The assumption is that most ML problems are on the steep part of this curve, i.e. acquiring more data will lead to better performance. However, in some cases, where a great deal of labeled training data already exists, there could be diminishing returns, i.e. training on more data doesn’t improve the model quality.

This may seem obvious. However, it is crucial to know where on this curve you lie in order to make an educated decision on whether acquiring more data is worth the expected increase in performance. For cases where you need to acquire labeled data, there are several options available to you (see this previous blog post).

Are your data of good enough quality?

The quality of your features and labels can vary greatly. If you are scraping your logs for these data it is very likely that you obtain some nonsensical training data. In the example of Google Forms, some of your logs may contain differing opinions about the optimal question type for a given question prompt. In some cases, this may be intended (an ML model should not be too confident about a prediction if your users disagree about the best question type). In other cases, sources of bad training examples can be as simple as differently formatted feature values or semantics (e.g. some house prices are represented in thousands, others in millions).

At this early stage (writing a requirements document), there is not much you can do about this. Maybe you already have access to those data and can perform spot checks to find problematic examples. In any case, it is important to highlight potential areas of concern for your engineering team such that they can focus their efforts on investigating data quality.

In addition, if there are concerns about the quality of your training data, this is a red flag that you should raise in your PRD. This potentially reduces the quality of your ML model and increases the execution risk.

A note on privacy and security

Whenever you deal with data you should take the utmost care about how you store and process those data. Before you start collecting data, check with privacy and security experts on what you can and cannot do. Even within those constraints, consider the right thing to do by your users.

When you set out on your journey, always take the time to think about what benefits your users gain from any specific ML-driven feature. Be sure that those benefits warrant the use of the required data and that your users agree with that assessment. To continue with the notifications example above, allowing users to give explicit feedback whether a notification was useful or not may be acceptable, and users would be happy to provide this feedback in exchange for more relevant notifications.
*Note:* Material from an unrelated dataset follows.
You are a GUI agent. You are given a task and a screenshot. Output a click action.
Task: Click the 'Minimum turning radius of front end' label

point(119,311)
Data requirements checklist

Below is a checklist of specific questions you should initially ask. Depending on where you are in the product life cycle (e.g. conceiving a new product, adding an ML feature to an existing product) these will be more or less relevant.

Data requirements

What data are needed/desired?
What are some features that are known, would be useful, etc.?
Are those features available? If not, how costly is it to acquire them?

Data acquisition strategy

Where are the above-mentioned data coming from?
Are there any quality concerns for existing data?
How much data do you think will be needed?

Privacy and security

Are data stored and processed in a secure manner?
Do you have permission to collect/use the data?
From a user perspective, do the benefits of a feature/product outweigh potential concerns they may have with providing data?
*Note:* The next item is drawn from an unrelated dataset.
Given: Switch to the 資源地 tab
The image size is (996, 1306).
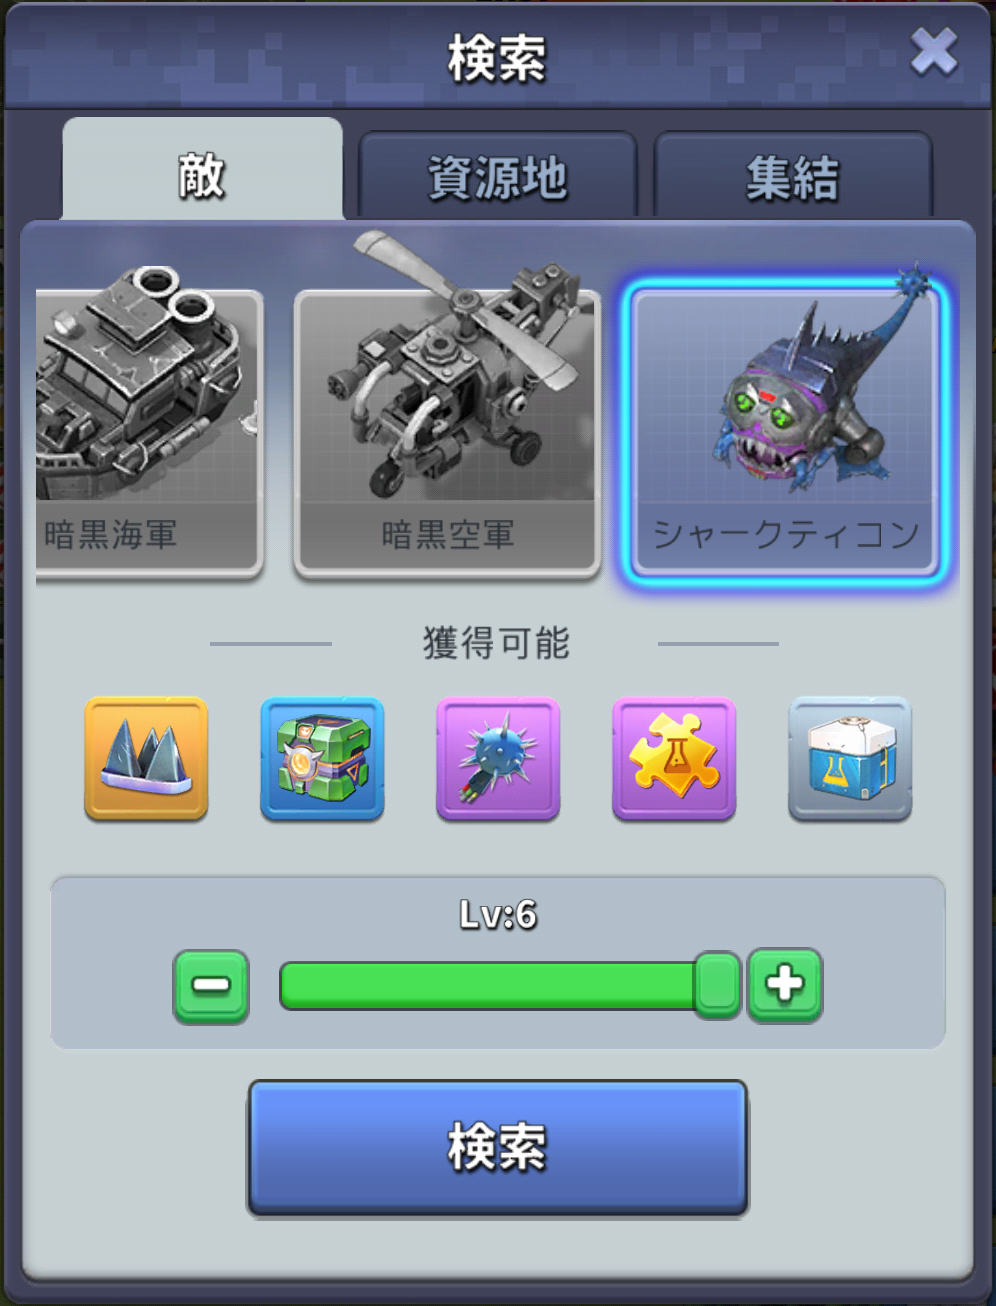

In summary, an important way for PMs to contribute to ML products and features is to closely observe the data requirements needed to enable magical product experiences through ML. Although ML is not a requirement, data considerations should appear in PRDs because they can impact the way a product is designed and how users provide feedback through the product. In future posts, I will address other areas that should be covered in PRDs, e.g. how to define metrics and goals for the launch readiness of an ML-powered product/feature.

Clemens Mewald is a Product Lead on the Machine Learning X and TensorFlow X teams at Google. He is passionate about making Machine Learning available to everyone. He is also a Google Developers Launchpad mentor.